Data supplied —
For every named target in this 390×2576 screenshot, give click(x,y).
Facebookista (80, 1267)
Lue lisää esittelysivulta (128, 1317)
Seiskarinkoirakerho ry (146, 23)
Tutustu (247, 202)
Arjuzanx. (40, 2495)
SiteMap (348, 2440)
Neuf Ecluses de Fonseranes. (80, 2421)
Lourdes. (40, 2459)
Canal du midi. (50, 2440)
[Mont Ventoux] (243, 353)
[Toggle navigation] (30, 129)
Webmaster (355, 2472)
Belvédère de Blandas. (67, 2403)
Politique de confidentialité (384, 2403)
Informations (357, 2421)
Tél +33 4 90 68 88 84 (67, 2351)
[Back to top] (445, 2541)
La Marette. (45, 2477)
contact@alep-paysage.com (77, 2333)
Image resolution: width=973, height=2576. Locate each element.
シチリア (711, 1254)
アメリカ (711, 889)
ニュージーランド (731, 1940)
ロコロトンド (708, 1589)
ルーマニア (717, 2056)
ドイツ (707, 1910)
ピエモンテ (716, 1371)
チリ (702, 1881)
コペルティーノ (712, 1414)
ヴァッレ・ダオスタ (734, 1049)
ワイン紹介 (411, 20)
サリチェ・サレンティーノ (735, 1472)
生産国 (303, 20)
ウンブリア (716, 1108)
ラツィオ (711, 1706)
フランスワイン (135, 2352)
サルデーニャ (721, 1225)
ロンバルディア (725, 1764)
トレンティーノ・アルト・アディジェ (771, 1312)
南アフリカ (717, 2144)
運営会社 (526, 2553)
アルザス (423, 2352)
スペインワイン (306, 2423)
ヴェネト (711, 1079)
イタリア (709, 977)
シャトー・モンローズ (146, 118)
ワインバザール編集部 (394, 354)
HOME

What the exercise asks — The records above are to be repeated in full, word for word.

Response to this exercise —
For every named target in this 390×2576 screenshot, give click(x,y).
Facebookista (80, 1267)
Lue lisää esittelysivulta (128, 1317)
Seiskarinkoirakerho ry (146, 23)
Tutustu (247, 202)
Arjuzanx. (40, 2495)
SiteMap (348, 2440)
Neuf Ecluses de Fonseranes. (80, 2421)
Lourdes. (40, 2459)
Canal du midi. (50, 2440)
[Mont Ventoux] (243, 353)
[Toggle navigation] (30, 129)
Webmaster (355, 2472)
Belvédère de Blandas. (67, 2403)
Politique de confidentialité (384, 2403)
Informations (357, 2421)
Tél +33 4 90 68 88 84 (67, 2351)
[Back to top] (445, 2541)
La Marette. (45, 2477)
contact@alep-paysage.com (77, 2333)
Image resolution: width=973, height=2576. Locate each element.
シチリア (711, 1254)
アメリカ (711, 889)
ニュージーランド (731, 1940)
ロコロトンド (708, 1589)
ルーマニア (717, 2056)
ドイツ (707, 1910)
ピエモンテ (716, 1371)
チリ (702, 1881)
コペルティーノ (712, 1414)
ヴァッレ・ダオスタ (734, 1049)
ワイン紹介 (411, 20)
サリチェ・サレンティーノ (735, 1472)
生産国 (303, 20)
ウンブリア (716, 1108)
ラツィオ (711, 1706)
フランスワイン (135, 2352)
サルデーニャ (721, 1225)
ロンバルディア (725, 1764)
トレンティーノ・アルト・アディジェ (771, 1312)
南アフリカ (717, 2144)
運営会社 (526, 2553)
アルザス (423, 2352)
スペインワイン (306, 2423)
ヴェネト (711, 1079)
イタリア (709, 977)
シャトー・モンローズ (146, 118)
ワインバザール編集部 (394, 354)
HOME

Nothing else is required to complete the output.